Парламентеры остановились в трех шагах друг от друга. Матвеев сказал:
– Мы требуем от имени байрамалийского ревкома и от Наркома Туркестанской Автономной Советской Республики выдачи комиссара Полторацкого и немедленного восстановления Советской власти в Асхабаде и Мерве,
– Вот как, - усмехнулся Фунтиков.
– В таком случае, примите и наши условия. Комиссар Полторацкий будет возвращен, когда рабочие Байрам-Али, Чарджуя и других городов Туркестана предоставят асхабадцам возможность беспрепятственно проехать до Ташкента.
– Мы не имеем таких полномочий, - ответил Матвеев.
– Такой вопрос по силам только самому Туркестанскому Совнаркому.
– В таком случае, переговоры считаем законченными. Сообщите о моих требованиях Колесову.
– Фунтиков со своими делегатами развернулся и зашагал к дрезине. Шел, скрипя зубами и сжимая кулаки.
– Ничего, скоты, они еще пожалеют... Макака, скажи Дорреру, чтобы сегодня же организовал суд над комиссаром.
– Есть, Федор Андрианыч.
Вечером Полторацкого вновь привели в штабной вагон. Здесь его поджидала вся эсеровская свора. Приговор был уже готов. Фунтиков сидел за столом, опершись на локти, почесывал щеки.
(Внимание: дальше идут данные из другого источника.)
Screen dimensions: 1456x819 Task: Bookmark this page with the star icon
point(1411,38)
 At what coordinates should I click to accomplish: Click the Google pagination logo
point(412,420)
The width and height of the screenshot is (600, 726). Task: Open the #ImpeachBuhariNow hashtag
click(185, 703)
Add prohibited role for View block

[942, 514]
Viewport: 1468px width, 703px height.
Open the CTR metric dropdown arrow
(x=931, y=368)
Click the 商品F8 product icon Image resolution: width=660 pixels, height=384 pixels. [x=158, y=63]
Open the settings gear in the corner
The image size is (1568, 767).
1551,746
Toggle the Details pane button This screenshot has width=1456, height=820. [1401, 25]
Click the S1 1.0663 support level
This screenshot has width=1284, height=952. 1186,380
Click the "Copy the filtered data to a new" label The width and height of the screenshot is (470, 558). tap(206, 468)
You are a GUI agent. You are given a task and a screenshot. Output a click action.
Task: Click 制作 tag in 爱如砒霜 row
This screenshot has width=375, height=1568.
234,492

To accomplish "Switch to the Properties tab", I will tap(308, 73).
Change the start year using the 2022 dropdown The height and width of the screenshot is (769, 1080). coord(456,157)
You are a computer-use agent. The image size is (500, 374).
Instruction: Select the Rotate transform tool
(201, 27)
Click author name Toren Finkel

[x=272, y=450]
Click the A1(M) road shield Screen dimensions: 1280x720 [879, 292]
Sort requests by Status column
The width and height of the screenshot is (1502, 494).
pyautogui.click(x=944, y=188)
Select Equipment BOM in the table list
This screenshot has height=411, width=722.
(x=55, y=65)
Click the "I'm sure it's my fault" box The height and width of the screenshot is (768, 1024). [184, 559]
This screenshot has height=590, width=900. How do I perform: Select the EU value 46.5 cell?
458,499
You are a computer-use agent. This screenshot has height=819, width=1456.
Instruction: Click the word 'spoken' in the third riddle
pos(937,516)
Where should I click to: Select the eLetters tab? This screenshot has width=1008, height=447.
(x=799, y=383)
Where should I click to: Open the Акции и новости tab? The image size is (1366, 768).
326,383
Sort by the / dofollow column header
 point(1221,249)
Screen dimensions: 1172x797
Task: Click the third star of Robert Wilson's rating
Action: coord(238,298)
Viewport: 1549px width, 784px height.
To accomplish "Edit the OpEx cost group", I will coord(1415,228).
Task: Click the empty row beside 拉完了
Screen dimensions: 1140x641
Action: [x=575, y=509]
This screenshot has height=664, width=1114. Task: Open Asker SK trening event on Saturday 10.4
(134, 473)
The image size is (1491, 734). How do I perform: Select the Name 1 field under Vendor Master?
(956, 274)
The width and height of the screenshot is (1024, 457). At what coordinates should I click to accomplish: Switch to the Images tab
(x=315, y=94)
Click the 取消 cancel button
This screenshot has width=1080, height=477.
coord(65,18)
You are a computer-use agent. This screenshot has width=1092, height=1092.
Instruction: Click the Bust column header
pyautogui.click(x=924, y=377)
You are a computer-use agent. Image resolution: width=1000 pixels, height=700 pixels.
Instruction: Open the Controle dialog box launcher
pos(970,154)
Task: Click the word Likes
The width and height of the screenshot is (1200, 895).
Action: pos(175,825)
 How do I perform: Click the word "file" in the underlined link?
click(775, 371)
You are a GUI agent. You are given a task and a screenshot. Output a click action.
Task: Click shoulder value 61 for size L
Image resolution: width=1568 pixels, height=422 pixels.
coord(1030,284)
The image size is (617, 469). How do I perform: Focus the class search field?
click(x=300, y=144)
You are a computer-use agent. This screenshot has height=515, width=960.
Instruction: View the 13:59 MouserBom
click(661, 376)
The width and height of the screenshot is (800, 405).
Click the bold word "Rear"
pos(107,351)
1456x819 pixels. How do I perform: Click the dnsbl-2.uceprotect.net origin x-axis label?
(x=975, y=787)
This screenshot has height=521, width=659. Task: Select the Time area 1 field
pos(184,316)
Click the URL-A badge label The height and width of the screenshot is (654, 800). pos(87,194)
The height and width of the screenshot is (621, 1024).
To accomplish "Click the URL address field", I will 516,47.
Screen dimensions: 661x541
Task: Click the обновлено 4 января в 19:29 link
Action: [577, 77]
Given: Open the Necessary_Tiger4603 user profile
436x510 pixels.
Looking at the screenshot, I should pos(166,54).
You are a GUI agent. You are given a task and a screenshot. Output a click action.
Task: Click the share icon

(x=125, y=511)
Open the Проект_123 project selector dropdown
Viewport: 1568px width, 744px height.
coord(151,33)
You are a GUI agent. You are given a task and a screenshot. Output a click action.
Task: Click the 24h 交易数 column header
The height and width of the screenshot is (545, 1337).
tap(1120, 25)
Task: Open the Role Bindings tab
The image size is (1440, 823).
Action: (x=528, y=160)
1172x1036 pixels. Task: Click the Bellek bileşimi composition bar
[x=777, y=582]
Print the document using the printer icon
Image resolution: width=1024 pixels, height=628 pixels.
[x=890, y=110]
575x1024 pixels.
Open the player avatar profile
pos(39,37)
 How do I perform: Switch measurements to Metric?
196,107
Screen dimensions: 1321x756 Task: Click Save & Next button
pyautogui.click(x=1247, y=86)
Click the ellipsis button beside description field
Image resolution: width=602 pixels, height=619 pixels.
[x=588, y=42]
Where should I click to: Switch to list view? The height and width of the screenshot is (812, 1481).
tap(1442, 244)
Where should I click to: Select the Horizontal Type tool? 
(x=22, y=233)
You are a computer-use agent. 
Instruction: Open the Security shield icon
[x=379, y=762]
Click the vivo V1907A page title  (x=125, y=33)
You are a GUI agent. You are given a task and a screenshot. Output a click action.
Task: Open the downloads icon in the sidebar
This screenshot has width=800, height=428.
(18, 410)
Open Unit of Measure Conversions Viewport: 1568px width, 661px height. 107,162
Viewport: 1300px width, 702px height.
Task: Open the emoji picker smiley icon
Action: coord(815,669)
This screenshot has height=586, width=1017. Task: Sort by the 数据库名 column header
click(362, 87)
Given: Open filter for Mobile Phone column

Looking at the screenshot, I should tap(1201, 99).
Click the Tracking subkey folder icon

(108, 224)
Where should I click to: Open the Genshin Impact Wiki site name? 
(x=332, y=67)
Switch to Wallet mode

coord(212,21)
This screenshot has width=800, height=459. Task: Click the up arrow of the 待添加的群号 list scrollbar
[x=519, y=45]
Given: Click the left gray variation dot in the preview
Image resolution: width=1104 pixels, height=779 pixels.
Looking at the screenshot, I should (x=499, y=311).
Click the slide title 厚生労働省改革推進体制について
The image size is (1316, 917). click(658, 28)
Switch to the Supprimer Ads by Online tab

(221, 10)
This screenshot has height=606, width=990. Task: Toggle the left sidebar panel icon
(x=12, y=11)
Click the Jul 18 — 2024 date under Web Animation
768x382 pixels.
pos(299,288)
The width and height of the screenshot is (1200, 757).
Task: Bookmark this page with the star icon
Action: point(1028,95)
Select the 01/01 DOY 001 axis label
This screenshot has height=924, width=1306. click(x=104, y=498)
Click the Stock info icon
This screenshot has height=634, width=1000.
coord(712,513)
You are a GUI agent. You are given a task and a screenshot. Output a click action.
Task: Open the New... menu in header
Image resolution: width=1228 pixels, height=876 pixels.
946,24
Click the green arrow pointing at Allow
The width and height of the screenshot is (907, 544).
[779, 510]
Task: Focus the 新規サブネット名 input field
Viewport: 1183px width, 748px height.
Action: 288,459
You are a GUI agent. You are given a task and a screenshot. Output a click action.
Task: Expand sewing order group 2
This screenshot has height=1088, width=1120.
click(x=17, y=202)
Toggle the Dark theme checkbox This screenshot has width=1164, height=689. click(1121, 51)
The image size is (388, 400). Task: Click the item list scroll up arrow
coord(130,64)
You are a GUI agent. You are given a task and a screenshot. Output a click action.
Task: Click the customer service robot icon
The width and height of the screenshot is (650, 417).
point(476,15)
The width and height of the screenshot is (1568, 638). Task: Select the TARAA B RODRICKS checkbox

– Даем вам последнее слово, Полторацкий. Вы обвиняетесь в узурпаторстве, в присвоении власти, в рас праве над временным комиссаром Закаспия Георгием Доррером... Суд помилует вас лишь в том случае, если перейдете к нам, примите нашу программу действий и будете бороться против Советской власти.
– Какие громкие и какие жалкие слова!
– Полторацкий усмехнулся.
– Это все, что вы хотели сказать?
– Да, все...
– Суд выносит обвиняемому комиссару Полторацкому смертный приговор. Кто за это решение - прошу поднять руки.
Подняли все.
– Уведите, - распорядился Фунтиков.
На этот раз его повели не в глухую одиночку камеры, а в железнодорожный тупик, где стоял красный товарный вагон. Боевики распахнули дверь и, втолкнув комиссара в теплушку, задвинули дверь и повесили замок. Полторацкий огляделся. На полу солома, в верхнем углу зарешеченное окно и рядом плошка со свечой. Вероятно, кто-то здесь уже сидел. «Это мое последнее пристанище, - подумал он.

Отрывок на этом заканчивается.